What the exercise asks:
When you reach the line that contains "1568x451 pixels. At" in the data below, copy it and every line after it exactly, adding nothing.

Input data:
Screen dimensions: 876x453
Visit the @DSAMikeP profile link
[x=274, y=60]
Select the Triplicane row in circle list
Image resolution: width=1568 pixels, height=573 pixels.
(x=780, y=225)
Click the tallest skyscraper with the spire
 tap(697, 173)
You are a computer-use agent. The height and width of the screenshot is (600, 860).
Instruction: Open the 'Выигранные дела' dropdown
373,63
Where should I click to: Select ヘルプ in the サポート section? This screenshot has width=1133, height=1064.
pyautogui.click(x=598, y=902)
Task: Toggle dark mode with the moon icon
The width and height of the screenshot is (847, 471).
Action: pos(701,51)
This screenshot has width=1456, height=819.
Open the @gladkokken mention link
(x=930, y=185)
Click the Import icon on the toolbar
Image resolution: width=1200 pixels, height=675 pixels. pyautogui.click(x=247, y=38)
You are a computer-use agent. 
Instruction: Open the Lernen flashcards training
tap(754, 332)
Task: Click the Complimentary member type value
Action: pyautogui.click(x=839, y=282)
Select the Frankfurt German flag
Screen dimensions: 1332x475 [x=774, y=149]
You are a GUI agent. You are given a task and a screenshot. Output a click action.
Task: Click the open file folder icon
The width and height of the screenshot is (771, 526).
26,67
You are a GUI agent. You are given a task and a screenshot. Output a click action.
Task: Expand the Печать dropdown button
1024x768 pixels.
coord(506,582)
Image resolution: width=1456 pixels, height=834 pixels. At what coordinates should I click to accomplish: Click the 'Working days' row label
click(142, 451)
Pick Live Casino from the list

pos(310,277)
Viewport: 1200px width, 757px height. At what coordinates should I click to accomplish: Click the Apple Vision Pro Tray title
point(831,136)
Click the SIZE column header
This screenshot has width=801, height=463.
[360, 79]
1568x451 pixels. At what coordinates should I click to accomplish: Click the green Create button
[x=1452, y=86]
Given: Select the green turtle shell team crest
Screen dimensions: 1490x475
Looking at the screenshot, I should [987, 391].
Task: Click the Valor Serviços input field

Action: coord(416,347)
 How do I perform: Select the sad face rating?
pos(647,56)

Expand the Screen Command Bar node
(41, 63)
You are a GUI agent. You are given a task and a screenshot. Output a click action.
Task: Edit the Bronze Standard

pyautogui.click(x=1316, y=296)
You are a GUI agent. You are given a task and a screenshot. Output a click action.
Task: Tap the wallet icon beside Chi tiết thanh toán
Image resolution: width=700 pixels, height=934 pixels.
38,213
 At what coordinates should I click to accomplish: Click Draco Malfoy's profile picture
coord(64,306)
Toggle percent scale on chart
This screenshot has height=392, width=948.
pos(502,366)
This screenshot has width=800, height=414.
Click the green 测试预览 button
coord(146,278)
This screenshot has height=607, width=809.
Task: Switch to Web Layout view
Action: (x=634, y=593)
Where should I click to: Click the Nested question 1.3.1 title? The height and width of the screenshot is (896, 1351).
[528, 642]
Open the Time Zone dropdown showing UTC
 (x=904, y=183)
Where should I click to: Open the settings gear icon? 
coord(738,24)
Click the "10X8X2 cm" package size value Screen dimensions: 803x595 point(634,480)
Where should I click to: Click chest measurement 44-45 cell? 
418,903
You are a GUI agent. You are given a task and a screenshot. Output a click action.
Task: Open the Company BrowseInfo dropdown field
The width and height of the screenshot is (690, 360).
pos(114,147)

Answer space:
1568x451 pixels. At what coordinates should I click to accomplish: Click the green Create button
[x=1452, y=86]
Given: Select the green turtle shell team crest
Screen dimensions: 1490x475
Looking at the screenshot, I should [987, 391].
Task: Click the Valor Serviços input field

Action: coord(416,347)
 How do I perform: Select the sad face rating?
pos(647,56)

Expand the Screen Command Bar node
(41, 63)
You are a GUI agent. You are given a task and a screenshot. Output a click action.
Task: Edit the Bronze Standard

pyautogui.click(x=1316, y=296)
You are a GUI agent. You are given a task and a screenshot. Output a click action.
Task: Tap the wallet icon beside Chi tiết thanh toán
Image resolution: width=700 pixels, height=934 pixels.
38,213
 At what coordinates should I click to accomplish: Click Draco Malfoy's profile picture
coord(64,306)
Toggle percent scale on chart
This screenshot has height=392, width=948.
pos(502,366)
This screenshot has width=800, height=414.
Click the green 测试预览 button
coord(146,278)
This screenshot has height=607, width=809.
Task: Switch to Web Layout view
Action: (x=634, y=593)
Where should I click to: Click the Nested question 1.3.1 title? The height and width of the screenshot is (896, 1351).
[528, 642]
Open the Time Zone dropdown showing UTC
 (x=904, y=183)
Where should I click to: Open the settings gear icon? 
coord(738,24)
Click the "10X8X2 cm" package size value Screen dimensions: 803x595 point(634,480)
Where should I click to: Click chest measurement 44-45 cell? 
418,903
You are a GUI agent. You are given a task and a screenshot. Output a click action.
Task: Open the Company BrowseInfo dropdown field
The width and height of the screenshot is (690, 360).
pos(114,147)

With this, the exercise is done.